■ PASSAGE SHOWN ■
Ordering or Measure?
Our interpretation of probability so far neglects the actual numbers, it
just observes that Pr(A)>Pr(B), and that is enough to draw the
conclusion that guessing A is better than guessing B. Would it be
enough then to provide an *ordering* on all the events in the
probability space, instead of a probability measure (which implies an
ordering)? It will not be enough if we extend our scenario in the
following way. We are still interested in making good guesses about the
outcome of some experiment. As an extension, we are now given the
choice between two experiments. The first experiment consists of
rolling a k-sided symmetric dice, k>=3. The second experiment consists
of rolling a j-sided symmetric dice. Let k<j. We consider the event A
that the respective dice shows '1', i.e., A={1}, which is part of the
probability space in either experiment. Assume that we may choose one
of these experiments, then make a guess whether A will occur or not,
then the chosen experiment is conducted, and we gain something in case
that we guessed correctly. Would we rather choose the first or the
second experiment? Probabilities for the first experiment are Pr(A)=1/k
and Pr(A^c)=1-1/k, with A^c denoting complement (which is different for
experiment one and two). Probabilities for the second experiment are
Pr(A)=1/j and Pr(A^c)=1-1/j. It is easy to see that 1-1/j is the
largest probability of all. So, if we were to follow the interpretation
of the model in the way that we favor higher probabilities, we would
choose the second experiment and guess that A does not occur.
Question 2: Repeat Question 1 for the new scenario. Is the conclusion
of choosing the second experiment and guessing that A does not occur
really in agreement with experience and intuition?
Reference Experiments and Models
We are still concerned with interpretations of probabilities. So far we
have posed the question (in several variants) whether or to what extent
it can be argued that putting a guess on an event with higher
probability is better. We will not attempt any more explanations for
this in this section. Instead we look at one more scenario, which is
especially relevant to the analysis of randomized algorithms. It is
also one more example that it is useful to consider probability measures
and not just orderings on the events.
Suppose we have the opportunity of conducting an experiment where the
sample space is devided into two events, say 'success' and 'failure'.
Suppose also that we have something to gain if 'success' occurs, but we
have something to *lose* when 'failure' occurs. Now we are given the
choice of either running the experiment (which means taking the chance
to gain something and the risk to lose something) or of not running the
experiment, in which case we neither gain nor lose something. The
connection to randomized algorithms is the following. A randomized
algorithm may provide a correct result. It may also provide an
erroneous result, but without indicating that. So we do not know
whether the result is correct or not, we only have a probability that it
is correct. We assume that using a correct result gives us some gain
and that using an erroneous result as if it was correct leads to loss.
It appears reasonable that a decision whether to run the experiment or
not (or whether to trust the result provided by a randomized algorithm)
should not only be dependent on whether 'success' has a larger or
smaller probability than 'failure', but also on the actual
probabilities. How can we relate a probability, e.g., 0.2 or 0.5^10, to
the world outside of the model which we used to model the experiment
(e.g., the randomized algorithm)? We propose here to use a *reference
experiment* along with a corresponding model. Recall that we already
convinced ourselves that rolling a symmetric k-sided dice is well-
modeled using sample space {1,...,k} and Pr({i})=1/k for each outcome i..

■ Word and item position data ■

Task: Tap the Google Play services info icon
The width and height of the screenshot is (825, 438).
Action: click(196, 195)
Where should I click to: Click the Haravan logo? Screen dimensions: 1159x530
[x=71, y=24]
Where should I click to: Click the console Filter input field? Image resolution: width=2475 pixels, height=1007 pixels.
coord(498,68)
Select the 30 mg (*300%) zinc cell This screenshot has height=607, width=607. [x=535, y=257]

■ REQUESTS ■
A. Find every line in the rows that contains the string "Where", respecting case, and copy each of those lines.
B. Write the next part of the probability passage, picking up right after its final sentence.
The probability passage and the rows are unrelated pieces of material.

■ RESULTS ■
A.
Where should I click to: Click the Haravan logo? Screen dimensions: 1159x530
Where should I click to: Click the console Filter input field? Image resolution: width=2475 pixels, height=1007 pixels.

B.
Let 'success' have probability p>1/2, then the probability for 'failure'
is q=1-p<1/2, and 1/q>2. We assume 1/q being an integral number and set
k=1/q. Then experiencing 'failure' is like rolling a '1' with a k-sided
dice, and experiencing 'success' is like rolling a number from {2,...,k}
with a k-sided dice. This way of thinking relies on two prerequisites.
First, we assume having a "feeling" for what it means to throw a '1', or
anything else then a '1', with a k-sided dice. We can then say: "I
will run the experiment (e.g., trust the output of the randomized
algorithm) if I would as well roll a 1/q-sided dice and hope for the
dice showing anything else than a '1'." Second, we rely on having used
the same modeling principles to model the rolling of the dice as we used
to model the experiment (e.g., the randomized algorithm).
Combination of Experiments -- Product Probability Spaces
In the previous section, we could have chosen any experiment as
reference, provided that we can give a good model for it. So we may
look for reference experiments that provide a good "feeling" for
probability. For instance, we could roll a k-sided dice until a '1'
shows up the first time and count the number of rolls. Or we could roll
a k-sided dice n times and consider the probability that each time it
shows a number from a certain set. We will focus on the latter.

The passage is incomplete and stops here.